NOT FOR PUBLICATION WITHOUT THE
 
APPROVAL OF THE APPELLATE DIVISION
 

SUPERIOR COURT OF NEW JERSEY
APPELLATE DIVISION
A-7281-95T1

STATE OF NEW JERSEY,

Plaintiff-Appellant,

v.

GREGORY A. WASHINGTON,

Defendant-Respondent.
_________________________________________________________________

Submitted December 3, 1996 - Decided January 23, 1997

Before Judges Muir, Jr., Kleiner, and Coburn.

On appeal from the Superior Court of New Jersey, Law Division, Salem County.

Ronald A. Epstein, Salem County Prosecutor, attorney for appellant (Gregory G. Waterston, Assistant Prosecutor, on the brief).

Mazzoni, Marcolongo & Hughes, attorneys for respondent (Lee J. Hughes, on the brief).

The opinion of the court was delivered by
MUIR, JR., J.A.D.
The State appeals from an order suppressing two breathalyzer readings of .29 and .28 that resulted from samples given by defendant after his arrest for driving while under the influence of intoxicating beverages (DWI).

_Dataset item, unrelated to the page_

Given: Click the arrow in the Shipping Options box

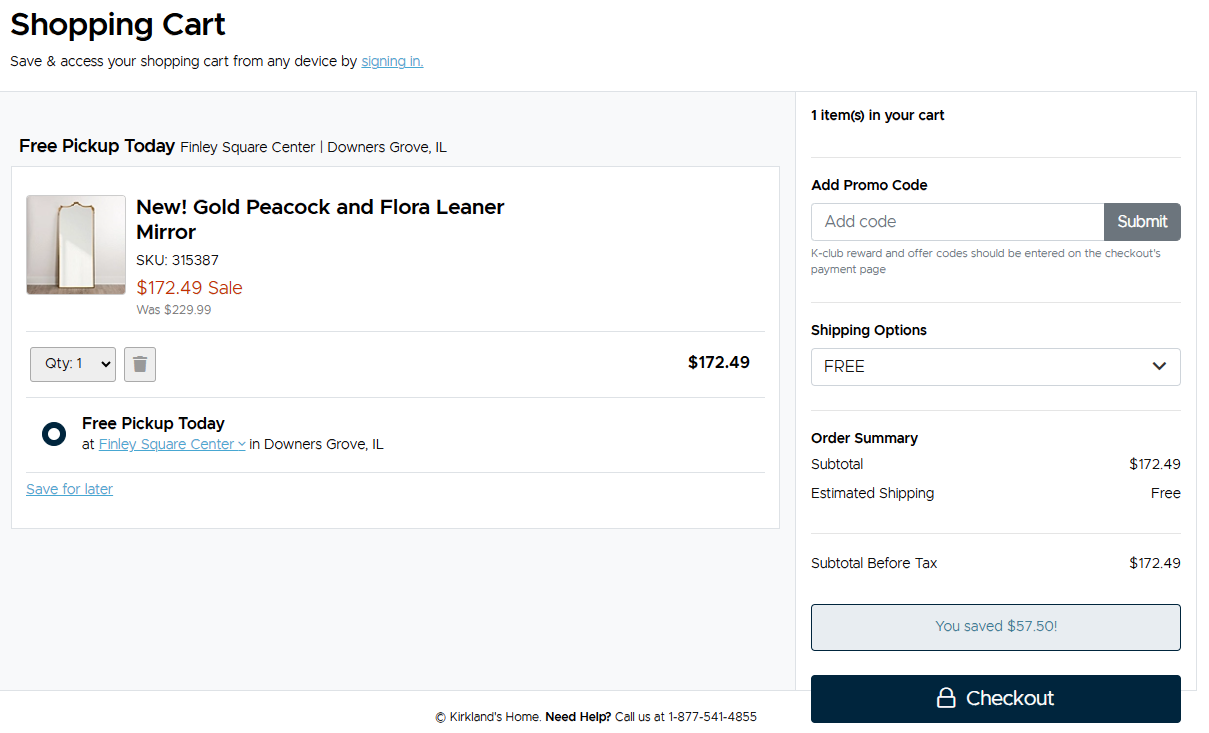Looking at the screenshot, I should (x=1159, y=366).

N.J.S.A. 39:4-50.1. The appeal's focus is on whether the officer's stop of defendant's automobile was objectively reasonable based on his community caretaking function. The Municipal Court judge found the officer's testimony credible and denied the motion to suppress. On de novo appeal, a

Superior Court judge, making the same fact findings and giving deference to the Municipal Court judge's credibility rulings, granted the motion to suppress. The Superior Court judge concluded there was "not sufficient evidence to give the officer a basis to stop the vehicle." We now reverse.
The evidence relied upon by both judges discloses that on April 17, 1995, around 12:20 a.m., the arresting officer was operating his radar from a stationary position in a 45 mile per hour business zone in Pennsville Township when he observed an automobile driven by defendant "weaving within his lane of travel." The radar clocked the automobile at 36 miles per hour. Given the slow speed and the weaving, the officer pulled out and followed defendant. During the next quarter to one-half mile, defendant maintained the slow speed and continued weaving. At one point, the right tires of defendant's automobile crossed over from the travel portion onto the shoulder portion of the roadway about a "tire's width." The officer activated his overhead lights. Defendant "continue[d] to . . . either come to a slow stop or he continued to travel for a short period." The officer subsequently arrested defendant on a DWI charge.
The Superior Court judge concluded that weaving in the same lane of travel at a speed 9 miles per hour below the limit evidenced no violation of the law and, therefore, the officer had no reasonably objective basis to stop defendant's car. We disagree.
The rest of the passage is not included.